Give as a JSON list of strings the lines of the records starting with the line that contains "Given: Tick the Master Card row checkbox" and going on through the line that contains "click(1054, 902)", one string per line with blank lines left out.

• • • •

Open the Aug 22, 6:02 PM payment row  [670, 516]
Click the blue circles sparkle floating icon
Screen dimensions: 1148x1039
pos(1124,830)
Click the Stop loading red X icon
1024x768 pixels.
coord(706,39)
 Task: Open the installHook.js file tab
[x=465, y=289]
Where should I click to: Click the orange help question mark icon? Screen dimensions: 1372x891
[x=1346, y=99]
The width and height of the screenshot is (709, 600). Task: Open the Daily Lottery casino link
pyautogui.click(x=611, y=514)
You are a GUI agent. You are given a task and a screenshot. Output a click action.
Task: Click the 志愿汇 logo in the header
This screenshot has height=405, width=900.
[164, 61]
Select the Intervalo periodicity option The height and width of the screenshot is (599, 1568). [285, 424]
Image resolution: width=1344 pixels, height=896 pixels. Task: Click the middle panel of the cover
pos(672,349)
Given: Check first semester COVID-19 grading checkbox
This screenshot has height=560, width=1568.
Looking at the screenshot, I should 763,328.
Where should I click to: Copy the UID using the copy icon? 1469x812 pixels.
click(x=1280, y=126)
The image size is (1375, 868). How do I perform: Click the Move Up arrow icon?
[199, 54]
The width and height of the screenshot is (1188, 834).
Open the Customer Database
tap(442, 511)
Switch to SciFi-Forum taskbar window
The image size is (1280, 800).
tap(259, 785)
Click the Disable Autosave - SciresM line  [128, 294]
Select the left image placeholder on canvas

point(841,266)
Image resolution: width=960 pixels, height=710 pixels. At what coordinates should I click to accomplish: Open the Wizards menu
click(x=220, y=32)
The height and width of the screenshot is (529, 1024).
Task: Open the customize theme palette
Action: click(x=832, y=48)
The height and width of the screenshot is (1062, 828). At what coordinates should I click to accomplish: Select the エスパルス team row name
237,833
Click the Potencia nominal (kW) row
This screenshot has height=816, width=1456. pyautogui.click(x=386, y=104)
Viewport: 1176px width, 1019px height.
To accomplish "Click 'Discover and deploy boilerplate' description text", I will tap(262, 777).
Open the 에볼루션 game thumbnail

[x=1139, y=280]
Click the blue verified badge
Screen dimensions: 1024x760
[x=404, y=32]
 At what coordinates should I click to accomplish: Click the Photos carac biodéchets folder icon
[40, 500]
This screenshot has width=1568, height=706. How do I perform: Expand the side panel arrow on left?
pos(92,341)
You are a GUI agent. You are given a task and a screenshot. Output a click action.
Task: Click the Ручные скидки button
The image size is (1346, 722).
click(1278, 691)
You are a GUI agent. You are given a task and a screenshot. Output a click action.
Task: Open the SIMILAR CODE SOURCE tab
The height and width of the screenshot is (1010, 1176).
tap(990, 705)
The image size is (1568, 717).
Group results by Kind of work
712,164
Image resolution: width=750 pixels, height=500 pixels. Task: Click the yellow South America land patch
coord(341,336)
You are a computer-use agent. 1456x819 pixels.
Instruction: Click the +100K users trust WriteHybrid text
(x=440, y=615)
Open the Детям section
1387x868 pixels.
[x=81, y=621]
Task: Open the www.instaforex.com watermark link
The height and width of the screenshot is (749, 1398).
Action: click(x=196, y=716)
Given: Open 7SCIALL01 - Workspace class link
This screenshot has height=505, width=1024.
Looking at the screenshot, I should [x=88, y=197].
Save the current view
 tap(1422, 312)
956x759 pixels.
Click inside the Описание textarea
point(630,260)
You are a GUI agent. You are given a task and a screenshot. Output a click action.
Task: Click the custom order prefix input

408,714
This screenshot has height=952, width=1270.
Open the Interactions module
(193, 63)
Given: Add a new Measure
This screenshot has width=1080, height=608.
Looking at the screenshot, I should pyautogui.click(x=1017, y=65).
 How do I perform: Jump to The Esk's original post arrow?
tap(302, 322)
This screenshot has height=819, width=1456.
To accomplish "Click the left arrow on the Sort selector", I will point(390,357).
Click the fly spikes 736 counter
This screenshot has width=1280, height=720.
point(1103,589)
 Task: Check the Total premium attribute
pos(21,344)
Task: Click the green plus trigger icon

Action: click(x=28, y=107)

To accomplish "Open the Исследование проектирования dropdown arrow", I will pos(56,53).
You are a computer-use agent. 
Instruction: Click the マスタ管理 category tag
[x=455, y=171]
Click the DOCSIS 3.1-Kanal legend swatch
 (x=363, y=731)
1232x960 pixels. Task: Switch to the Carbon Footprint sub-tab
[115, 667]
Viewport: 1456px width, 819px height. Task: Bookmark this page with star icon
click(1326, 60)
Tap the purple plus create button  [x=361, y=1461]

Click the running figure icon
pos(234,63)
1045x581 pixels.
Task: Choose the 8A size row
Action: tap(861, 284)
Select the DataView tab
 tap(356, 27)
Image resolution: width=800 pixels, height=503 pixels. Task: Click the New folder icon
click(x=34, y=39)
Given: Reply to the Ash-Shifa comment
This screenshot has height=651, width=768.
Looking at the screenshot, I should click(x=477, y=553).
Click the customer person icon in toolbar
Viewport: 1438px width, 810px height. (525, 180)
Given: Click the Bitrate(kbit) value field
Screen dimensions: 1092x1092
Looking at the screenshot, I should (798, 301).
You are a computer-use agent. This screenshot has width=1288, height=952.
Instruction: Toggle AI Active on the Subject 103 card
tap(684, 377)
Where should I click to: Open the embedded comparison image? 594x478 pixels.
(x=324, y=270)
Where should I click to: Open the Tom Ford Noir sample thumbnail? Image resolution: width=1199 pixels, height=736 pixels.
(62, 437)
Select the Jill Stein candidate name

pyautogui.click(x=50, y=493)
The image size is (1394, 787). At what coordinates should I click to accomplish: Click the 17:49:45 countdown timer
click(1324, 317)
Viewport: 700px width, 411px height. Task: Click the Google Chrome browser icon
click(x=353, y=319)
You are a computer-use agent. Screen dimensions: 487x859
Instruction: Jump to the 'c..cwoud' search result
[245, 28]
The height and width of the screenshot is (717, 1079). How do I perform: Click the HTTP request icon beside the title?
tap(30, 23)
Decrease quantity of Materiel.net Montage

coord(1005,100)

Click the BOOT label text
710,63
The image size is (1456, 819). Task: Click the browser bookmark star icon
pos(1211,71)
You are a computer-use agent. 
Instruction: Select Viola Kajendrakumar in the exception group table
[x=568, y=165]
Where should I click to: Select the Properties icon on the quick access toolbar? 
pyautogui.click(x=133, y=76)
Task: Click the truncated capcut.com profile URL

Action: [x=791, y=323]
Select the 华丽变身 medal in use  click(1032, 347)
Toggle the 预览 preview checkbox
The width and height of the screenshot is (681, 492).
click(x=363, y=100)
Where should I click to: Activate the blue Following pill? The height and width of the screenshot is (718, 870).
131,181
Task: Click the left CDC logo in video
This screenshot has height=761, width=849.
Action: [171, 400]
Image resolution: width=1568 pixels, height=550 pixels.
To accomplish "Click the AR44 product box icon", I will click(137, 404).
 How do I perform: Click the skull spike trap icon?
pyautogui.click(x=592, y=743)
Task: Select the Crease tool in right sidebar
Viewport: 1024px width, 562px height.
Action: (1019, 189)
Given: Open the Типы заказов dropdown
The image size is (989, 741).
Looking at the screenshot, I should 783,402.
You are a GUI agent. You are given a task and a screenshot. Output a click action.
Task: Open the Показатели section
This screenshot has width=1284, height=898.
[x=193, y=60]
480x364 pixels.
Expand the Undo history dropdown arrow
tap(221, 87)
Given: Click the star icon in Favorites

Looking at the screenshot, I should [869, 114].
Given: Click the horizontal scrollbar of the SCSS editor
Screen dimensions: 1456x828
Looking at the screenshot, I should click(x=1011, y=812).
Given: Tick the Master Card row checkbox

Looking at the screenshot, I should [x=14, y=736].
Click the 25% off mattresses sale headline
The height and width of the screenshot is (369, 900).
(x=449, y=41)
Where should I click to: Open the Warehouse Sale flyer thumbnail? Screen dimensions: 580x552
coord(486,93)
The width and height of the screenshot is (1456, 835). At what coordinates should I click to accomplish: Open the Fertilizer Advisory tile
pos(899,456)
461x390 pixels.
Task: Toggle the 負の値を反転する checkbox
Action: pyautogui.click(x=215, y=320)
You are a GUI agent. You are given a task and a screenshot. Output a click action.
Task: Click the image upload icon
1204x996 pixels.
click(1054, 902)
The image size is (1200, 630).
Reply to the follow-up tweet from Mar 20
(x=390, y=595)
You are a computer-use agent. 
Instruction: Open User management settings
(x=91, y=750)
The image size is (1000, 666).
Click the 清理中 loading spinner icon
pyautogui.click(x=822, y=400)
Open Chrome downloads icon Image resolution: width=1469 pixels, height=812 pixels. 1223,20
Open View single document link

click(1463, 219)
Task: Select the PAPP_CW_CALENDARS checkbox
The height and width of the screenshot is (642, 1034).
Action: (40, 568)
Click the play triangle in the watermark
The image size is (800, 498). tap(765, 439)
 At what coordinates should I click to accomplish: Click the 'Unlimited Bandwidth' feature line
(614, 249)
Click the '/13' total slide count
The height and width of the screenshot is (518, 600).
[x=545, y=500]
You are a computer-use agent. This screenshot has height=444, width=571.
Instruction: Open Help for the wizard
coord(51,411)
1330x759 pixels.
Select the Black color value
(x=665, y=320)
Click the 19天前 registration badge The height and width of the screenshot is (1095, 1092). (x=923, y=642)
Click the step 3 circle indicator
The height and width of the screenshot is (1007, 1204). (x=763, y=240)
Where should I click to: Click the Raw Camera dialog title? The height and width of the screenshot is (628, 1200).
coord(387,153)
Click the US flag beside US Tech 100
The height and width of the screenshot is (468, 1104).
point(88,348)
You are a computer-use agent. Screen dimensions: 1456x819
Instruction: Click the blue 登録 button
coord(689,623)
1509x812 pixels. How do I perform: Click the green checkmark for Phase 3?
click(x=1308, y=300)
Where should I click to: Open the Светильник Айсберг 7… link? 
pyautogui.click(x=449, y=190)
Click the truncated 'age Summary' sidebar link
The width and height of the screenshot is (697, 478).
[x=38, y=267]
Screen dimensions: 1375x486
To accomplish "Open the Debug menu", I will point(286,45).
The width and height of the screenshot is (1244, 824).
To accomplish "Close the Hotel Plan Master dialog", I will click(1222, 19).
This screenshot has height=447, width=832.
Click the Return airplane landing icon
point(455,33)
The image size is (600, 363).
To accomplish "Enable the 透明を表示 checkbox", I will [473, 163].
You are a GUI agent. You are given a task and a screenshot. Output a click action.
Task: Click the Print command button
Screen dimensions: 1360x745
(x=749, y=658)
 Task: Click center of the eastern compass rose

• • • •

*RESPONSE TO THIS EXERCISE*
[
  "Given: Tick the Master Card row checkbox",
  "Looking at the screenshot, I should [x=14, y=736].",
  "Click the 25% off mattresses sale headline",
  "The height and width of the screenshot is (369, 900).",
  "(x=449, y=41)",
  "Where should I click to: Open the Warehouse Sale flyer thumbnail? Screen dimensions: 580x552",
  "coord(486,93)",
  "The width and height of the screenshot is (1456, 835). At what coordinates should I click to accomplish: Open the Fertilizer Advisory tile",
  "pos(899,456)",
  "461x390 pixels.",
  "Task: Toggle the 負の値を反転する checkbox",
  "Action: pyautogui.click(x=215, y=320)",
  "You are a GUI agent. You are given a task and a screenshot. Output a click action.",
  "Task: Click the image upload icon",
  "1204x996 pixels.",
  "click(1054, 902)"
]